ChenghaoMou / text-dedup

All-in-one text de-duplication
Apache License 2.0
604 stars 69 forks source link

ModuleNotFoundError: No module named 'text_dedup.embedders' #4

Closed done520 closed 1 year ago

done520 commented 2 years ago

ModuleNotFoundError: No module named 'text_dedup.embedders'

when "from text_dedup.embedders.minhash import MinHashEmbedder"

ChenghaoMou commented 2 years ago

Can I ask what version of text_dedup you are using?

If it is installed from PyPi, then this shouldn't be an issue. But if you are using the main branch, then there are some breaking changes that the documentation hasn't caught up with, in which case, you can write:

from text_dedup.near_dedup import MinHashEmbedder

The documentation should be updated in the next couple of days.

done520 commented 2 years ago

thanks. I would like to ask if text_dedup can be used for academic paper duplicate testing? Have you ever tried that?

ChenghaoMou commented 2 years ago

By for academic paper duplicate testing, can you clarify what you mean exactly?

  1. Deduplicating data when the data are academic papers
  2. Using this for a research paper for testing other datasets
done520 commented 2 years ago

@ChenghaoMou I say 'academic paper duplicate testing', same as duplicate checking of graduation thesis to determine whether the article is plagiarized. and I would lie to know the performance if you have use for academic paper duplicate testing.

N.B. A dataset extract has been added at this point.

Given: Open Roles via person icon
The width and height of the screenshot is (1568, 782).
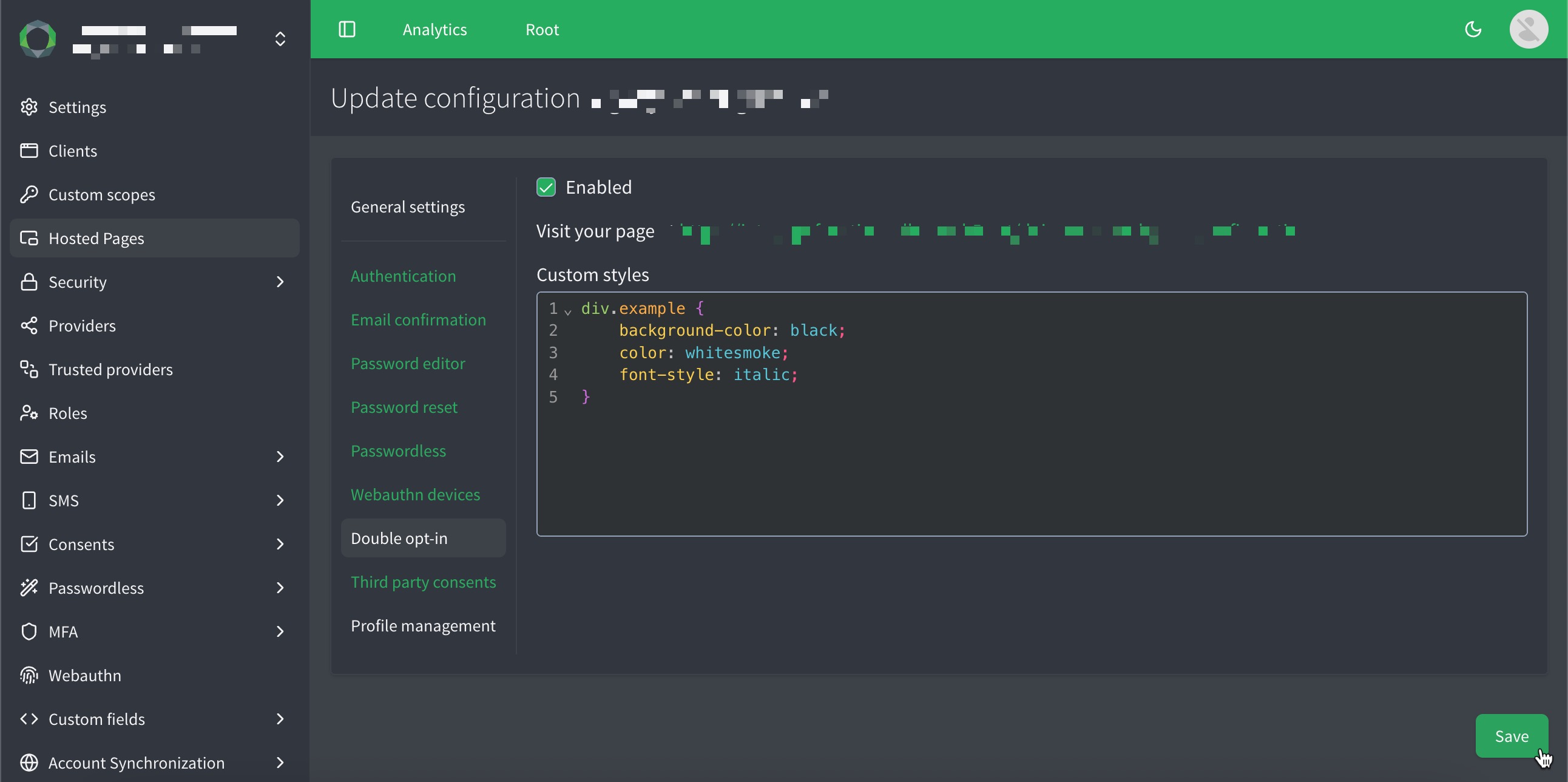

ChenghaoMou commented 2 years ago

@ChenghaoMou I say 'academic paper duplicate testing', same as duplicate checking of graduation thesis to determine whether the article is plagiarized. and I would lie to know the performance if you have use for academic paper duplicate testing.

Here are my two cents:

  1. Plagiarism can be different from deduplication (what is duplicated might not be plagiarized), especially when there can be direct quotes, paraphrasing or summarization in the review section, list of citations....
  2. Assume you figure out a way to strip noise from a paper. To perform plagiarism detection effectively, you would need a lot of papers to be indexed. And papers are usually longer than internet articles or typical NLP training input. I would expect a longer processing time as a result.

With that said, if I have a cleaned large set of papers, I would start with exact substring dedup, then near dedup, and finally semantic dedup, each having increasing level of compute need, and see where it leads me.

paperClub-hub commented 2 years ago

I'm sorry to reply now and many thanks for your fruitful suggestions and proposals.